Still so angry. This new man was stronger than most. They would leave him in the pit for a while, until he lost a bit of his spirit. Fresh man. It was their screams for mercy that gave the meat its flavor. The King of the Wolves drooled in anticipation.
“You haven’t heard the end of this!”
He did go on and on. The man in the pit was beginning to grow a bit tiresome. The King of the Wolves would enjoy ripping this one apart.
“Who’s there?” another human voice called from somewhere upwind.
The seven other wolves in the pack looked to their leader. He willed them to silence with his gaze. Perhaps they could eat two fresh men rather than one.
“Let me out of here!” the one in the pit called even more loudly than before. “You have no right to keep me!”
“Where are you?” The second voice was getting closer. “Maybe we can get you out.”
The King heard movement, rough man feet crunching dead leaves. There were at least two. The King of the Wolves smiled.

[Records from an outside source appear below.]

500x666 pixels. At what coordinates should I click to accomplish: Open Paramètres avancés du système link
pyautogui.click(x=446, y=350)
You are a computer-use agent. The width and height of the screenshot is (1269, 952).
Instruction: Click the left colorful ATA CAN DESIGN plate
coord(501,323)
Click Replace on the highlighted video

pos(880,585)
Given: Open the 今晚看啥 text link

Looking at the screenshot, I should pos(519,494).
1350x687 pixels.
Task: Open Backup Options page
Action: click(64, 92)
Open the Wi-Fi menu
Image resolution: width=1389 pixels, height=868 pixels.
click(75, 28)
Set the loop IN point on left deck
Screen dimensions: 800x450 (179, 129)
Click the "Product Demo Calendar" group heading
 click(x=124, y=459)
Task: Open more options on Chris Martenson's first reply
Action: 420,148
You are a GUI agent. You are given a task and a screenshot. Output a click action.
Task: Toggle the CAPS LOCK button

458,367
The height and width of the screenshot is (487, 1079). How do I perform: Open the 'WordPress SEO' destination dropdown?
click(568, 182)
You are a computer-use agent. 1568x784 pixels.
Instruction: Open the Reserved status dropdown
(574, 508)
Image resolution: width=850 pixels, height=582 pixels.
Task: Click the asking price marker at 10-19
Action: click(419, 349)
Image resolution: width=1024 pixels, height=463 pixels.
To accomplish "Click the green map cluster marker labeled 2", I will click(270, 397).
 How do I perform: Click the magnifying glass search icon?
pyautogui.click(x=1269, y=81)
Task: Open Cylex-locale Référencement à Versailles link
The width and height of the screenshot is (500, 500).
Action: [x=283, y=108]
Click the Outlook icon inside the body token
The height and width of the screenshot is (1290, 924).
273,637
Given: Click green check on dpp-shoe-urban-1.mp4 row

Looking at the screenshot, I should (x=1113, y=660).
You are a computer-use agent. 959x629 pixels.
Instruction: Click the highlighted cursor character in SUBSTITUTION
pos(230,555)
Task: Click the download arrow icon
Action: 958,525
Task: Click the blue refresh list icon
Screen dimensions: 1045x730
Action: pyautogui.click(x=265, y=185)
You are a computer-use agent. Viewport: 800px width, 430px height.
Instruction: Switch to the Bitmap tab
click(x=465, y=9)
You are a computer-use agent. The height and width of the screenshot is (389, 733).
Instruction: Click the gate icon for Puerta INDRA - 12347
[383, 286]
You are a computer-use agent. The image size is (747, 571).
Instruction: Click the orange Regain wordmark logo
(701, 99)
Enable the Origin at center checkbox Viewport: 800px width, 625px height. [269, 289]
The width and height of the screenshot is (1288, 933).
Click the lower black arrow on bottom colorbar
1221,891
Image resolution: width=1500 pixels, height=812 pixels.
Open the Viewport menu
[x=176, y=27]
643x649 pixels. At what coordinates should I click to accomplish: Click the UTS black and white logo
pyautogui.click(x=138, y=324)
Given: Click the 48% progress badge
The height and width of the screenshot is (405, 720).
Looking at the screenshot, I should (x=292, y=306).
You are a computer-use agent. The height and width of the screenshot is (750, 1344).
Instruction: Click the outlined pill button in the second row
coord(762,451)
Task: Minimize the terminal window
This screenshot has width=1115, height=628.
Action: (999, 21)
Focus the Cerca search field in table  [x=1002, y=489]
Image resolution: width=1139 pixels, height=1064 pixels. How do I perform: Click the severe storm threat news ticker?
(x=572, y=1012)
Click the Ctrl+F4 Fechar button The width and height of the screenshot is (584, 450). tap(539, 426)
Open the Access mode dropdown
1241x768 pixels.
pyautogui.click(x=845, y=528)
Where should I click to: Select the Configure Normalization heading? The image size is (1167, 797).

The pack could easily handle two.
“Wait a moment, Thomas,” a new voice said softly. “Wilbert?” the first voice asked.
“Wolves,” the second voice replied.
The pack grew nervous around the King. They had lost surprise. These new humans knew how to find a scent, or how to see where someone had passed before them. Things were becoming far too equal. The King pricked his ears forward. There were more than two coming, but the others knew how to walk to keep from making noise. That, too, was rare in humans. There might be half a dozen of them approaching, almost as many men as wolves. The pack would not like those odds.
“I know my rights!” the man in the pit screamed. His angry cries would last forever. He would lead the others straight to his prison.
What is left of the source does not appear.